Individual Precautions

Individual Precautions

The DGMS (Army and Air), Brigadier Bowerbank, prepared a series of lectures for senior medical officers of each transport to give to all troops of the First Echelon, and in a memorandum for combatant officers proceeding to Egypt the problem of hygiene was summed up on precautions in regard to the three ‘Fs’—food, fluid, flies.

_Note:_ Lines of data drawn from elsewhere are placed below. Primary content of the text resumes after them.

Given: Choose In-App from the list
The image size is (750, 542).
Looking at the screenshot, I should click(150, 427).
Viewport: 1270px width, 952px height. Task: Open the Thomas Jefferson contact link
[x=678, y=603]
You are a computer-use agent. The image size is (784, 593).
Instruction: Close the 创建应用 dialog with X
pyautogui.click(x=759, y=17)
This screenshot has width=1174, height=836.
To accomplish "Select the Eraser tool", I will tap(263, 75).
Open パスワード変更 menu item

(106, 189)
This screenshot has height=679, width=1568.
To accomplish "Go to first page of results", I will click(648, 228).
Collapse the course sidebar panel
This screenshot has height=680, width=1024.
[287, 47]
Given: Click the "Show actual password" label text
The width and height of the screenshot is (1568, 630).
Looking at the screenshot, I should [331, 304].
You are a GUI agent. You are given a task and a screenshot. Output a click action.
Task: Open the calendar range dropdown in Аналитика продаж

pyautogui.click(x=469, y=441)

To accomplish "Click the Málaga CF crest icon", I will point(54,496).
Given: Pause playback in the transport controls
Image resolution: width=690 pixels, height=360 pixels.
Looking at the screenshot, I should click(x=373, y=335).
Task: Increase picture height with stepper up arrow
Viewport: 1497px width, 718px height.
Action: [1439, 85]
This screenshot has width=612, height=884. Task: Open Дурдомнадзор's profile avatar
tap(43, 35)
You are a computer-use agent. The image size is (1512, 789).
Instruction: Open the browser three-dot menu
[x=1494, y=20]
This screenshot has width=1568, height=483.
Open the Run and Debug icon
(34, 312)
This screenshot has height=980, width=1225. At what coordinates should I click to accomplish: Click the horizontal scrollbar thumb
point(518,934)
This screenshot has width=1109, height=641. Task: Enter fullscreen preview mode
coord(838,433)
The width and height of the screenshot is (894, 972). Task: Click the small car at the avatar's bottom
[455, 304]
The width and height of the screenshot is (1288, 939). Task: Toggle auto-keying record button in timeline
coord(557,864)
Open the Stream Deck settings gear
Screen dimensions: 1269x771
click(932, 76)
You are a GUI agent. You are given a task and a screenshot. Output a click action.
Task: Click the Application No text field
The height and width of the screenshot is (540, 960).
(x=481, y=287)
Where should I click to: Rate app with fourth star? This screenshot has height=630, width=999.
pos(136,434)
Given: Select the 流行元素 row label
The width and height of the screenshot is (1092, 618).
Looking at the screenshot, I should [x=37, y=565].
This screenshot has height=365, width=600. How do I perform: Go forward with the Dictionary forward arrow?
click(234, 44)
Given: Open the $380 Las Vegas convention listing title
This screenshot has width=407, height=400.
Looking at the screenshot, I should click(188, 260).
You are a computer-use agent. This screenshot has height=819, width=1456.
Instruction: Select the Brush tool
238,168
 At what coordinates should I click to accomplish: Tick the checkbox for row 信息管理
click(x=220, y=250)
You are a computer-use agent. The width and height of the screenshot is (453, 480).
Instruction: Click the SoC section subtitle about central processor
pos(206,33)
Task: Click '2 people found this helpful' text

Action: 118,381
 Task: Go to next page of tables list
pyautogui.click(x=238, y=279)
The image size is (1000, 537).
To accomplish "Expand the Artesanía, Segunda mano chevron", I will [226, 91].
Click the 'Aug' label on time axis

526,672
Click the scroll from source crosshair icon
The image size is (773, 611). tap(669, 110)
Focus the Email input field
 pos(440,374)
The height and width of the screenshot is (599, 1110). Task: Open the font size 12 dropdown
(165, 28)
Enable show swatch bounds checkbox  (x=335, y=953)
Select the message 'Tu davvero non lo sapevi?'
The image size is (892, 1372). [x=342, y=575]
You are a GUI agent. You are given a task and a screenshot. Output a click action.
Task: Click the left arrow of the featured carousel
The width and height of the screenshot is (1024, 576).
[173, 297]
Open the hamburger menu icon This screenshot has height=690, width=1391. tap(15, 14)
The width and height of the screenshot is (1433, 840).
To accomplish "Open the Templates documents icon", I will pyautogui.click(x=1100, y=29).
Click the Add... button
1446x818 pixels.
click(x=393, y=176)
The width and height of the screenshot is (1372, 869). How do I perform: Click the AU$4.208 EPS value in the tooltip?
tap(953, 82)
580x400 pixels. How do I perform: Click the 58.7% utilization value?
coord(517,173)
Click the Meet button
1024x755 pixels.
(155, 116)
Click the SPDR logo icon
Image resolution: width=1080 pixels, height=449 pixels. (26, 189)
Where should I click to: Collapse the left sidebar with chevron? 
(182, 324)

Right from the time of arrival of New Zealand troops in Egypt in February 1940 the DMS 2 NZEF was most insistent on the observance of the hygiene arrangements in every possible detail. In his representations he was always supported by the GOC, and the unrelaxing vigilance of regimental medical officers and personnel of the hygiene unit, under Captain Wyn Irwin, gradually educated the officers and men in the necessity for proper sanitary arrangements, so that observance of essential health precautions became almost habitual.

The New Zealand Force was able to draw upon the experience of British divisions already in Egypt, visits being paid to different formations, and advice was received from the Deputy Director of Hygiene, British Troops in Egypt. The GOC 2 NZEF and DMS 2 NZEF had decided in Sydney, after reading an account by Sir Aldo Castellani of hygiene measures adopted by the Italians in Abyssinia, to introduce into 2 NZEF certain measures such as the disinfection of hands after leaving latrines and before partaking of food.